Purpose: To evaluate the stability of radiomics features using 4D-CT as an alternative to test-retest CT-scans, and the agreement/consistency across radiomics platforms, different sites, and contouring variations.
Methods: 4D-CT images with 10 breathing phases were acquired for 10 patients with lung tumors and 10 patients with liver tumors. For each patient, two contours (GTV and GTV-1mm) were delineated on each breathing phase. GTV-1mm was generated by subtracting a 1mm inner margin from GTV to investigate the impact of contouring variation. 42 common radiomics features were extracted using three open-source radiomics platforms. The coefficient of variation (COV) of each feature was calculated from all phases to evaluate test-retest stability. The concordance correlation coefficient (CCC) and the intraclass correlation coefficient (ICC) of each feature were calculated to evaluate the agreement/consistency of the three radiomics platforms, lung and liver tumors, and different contours.

■ **Listed entries**:
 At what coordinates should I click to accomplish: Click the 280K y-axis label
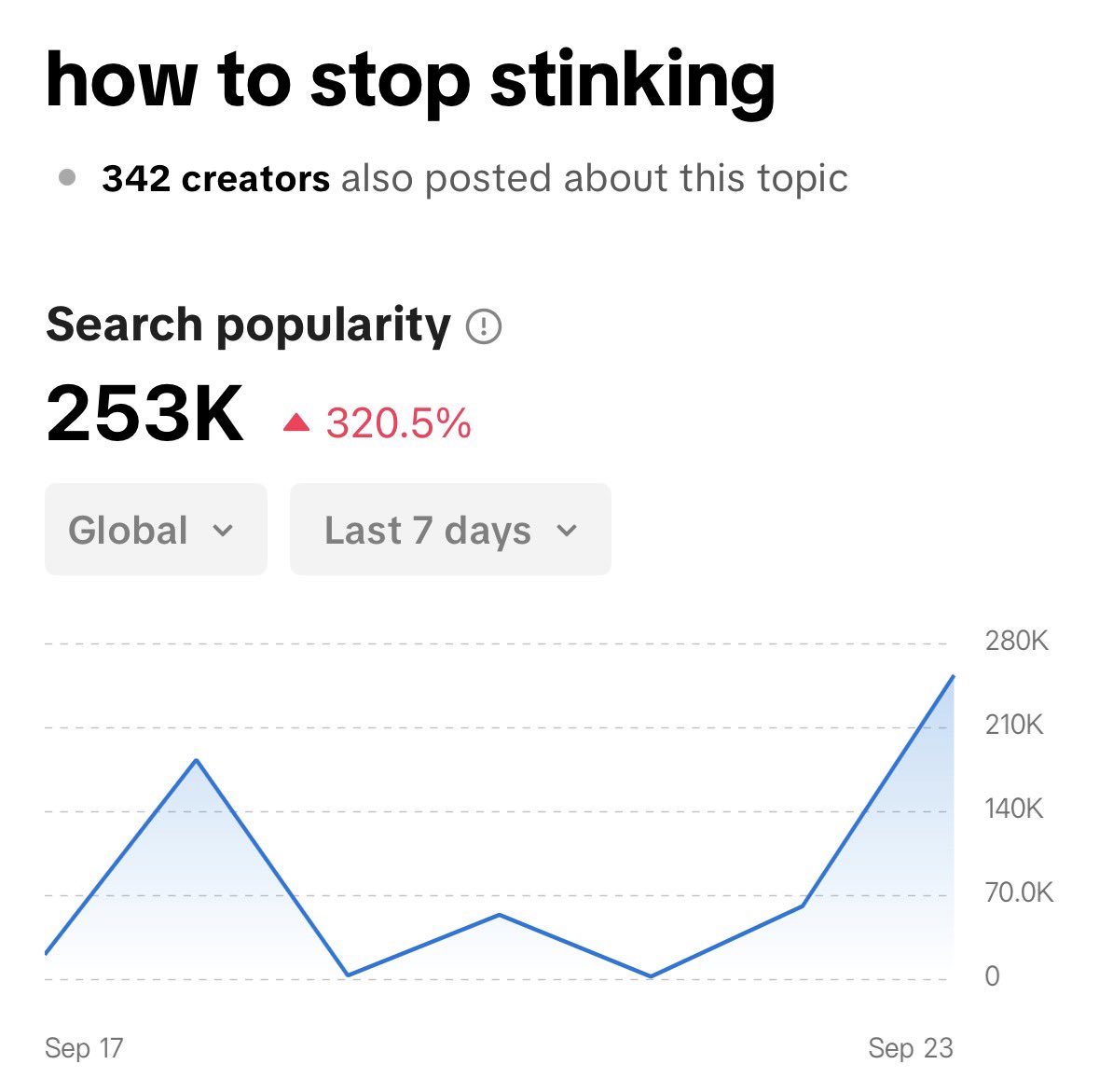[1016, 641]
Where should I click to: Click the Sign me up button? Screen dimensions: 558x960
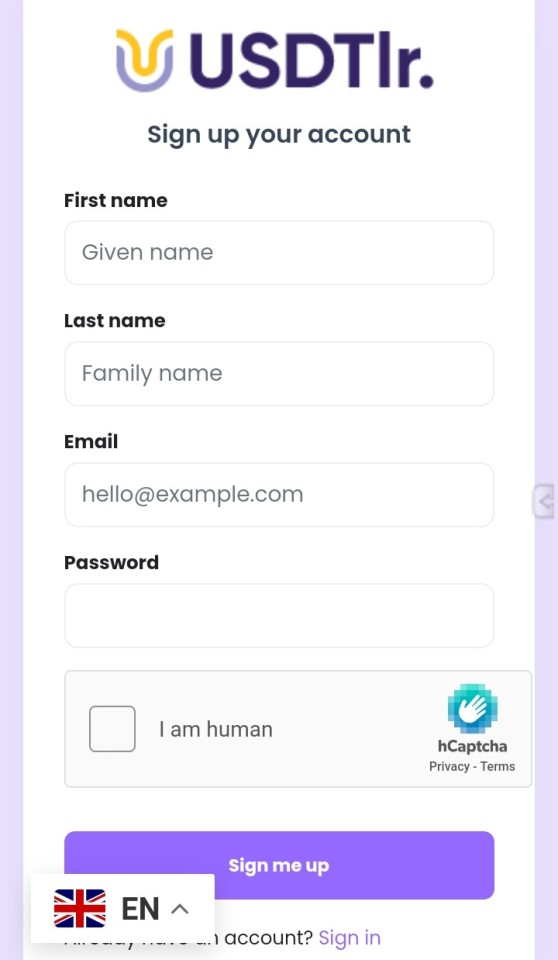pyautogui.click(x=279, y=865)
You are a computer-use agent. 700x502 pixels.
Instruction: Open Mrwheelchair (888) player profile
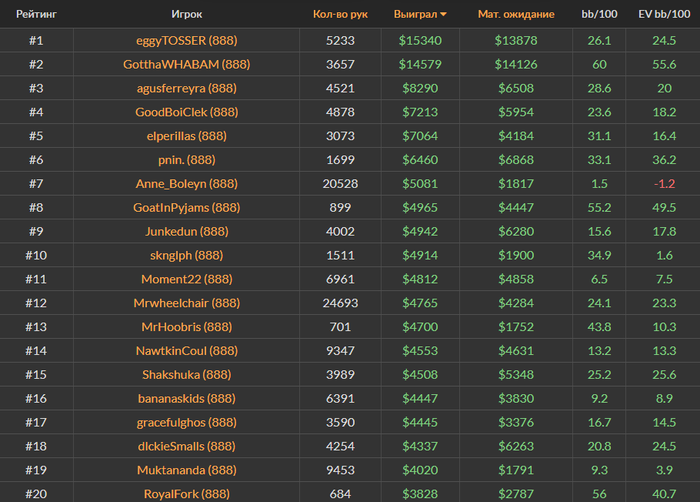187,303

■ **Tasks to carry out**:
(1) Duplicate the radiomics abstract from "Methods: 4D-CT images" up to and including "and different contours.".
(2) According to the radiomics abstract, why was a GTV-1mm contour delineated alongside the GTV on each breathing phase?
The items have nothing to do with any of this.

■ **Solutions in order**:
(1)
Methods: 4D-CT images with 10 breathing phases were acquired for 10 patients with lung tumors and 10 patients with liver tumors. For each patient, two contours (GTV and GTV-1mm) were delineated on each breathing phase. GTV-1mm was generated by subtracting a 1mm inner margin from GTV to investigate the impact of contouring variation. 42 common radiomics features were extracted using three open-source radiomics platforms. The coefficient of variation (COV) of each feature was calculated from all phases to evaluate test-retest stability. The concordance correlation coefficient (CCC) and the intraclass correlation coefficient (ICC) of each feature were calculated to evaluate the agreement/consistency of the three radiomics platforms, lung and liver tumors, and different contours.

(2) The GTV-1mm contour was generated by subtracting a 1mm inner margin from the GTV. This was done to investigate the impact of contouring variation.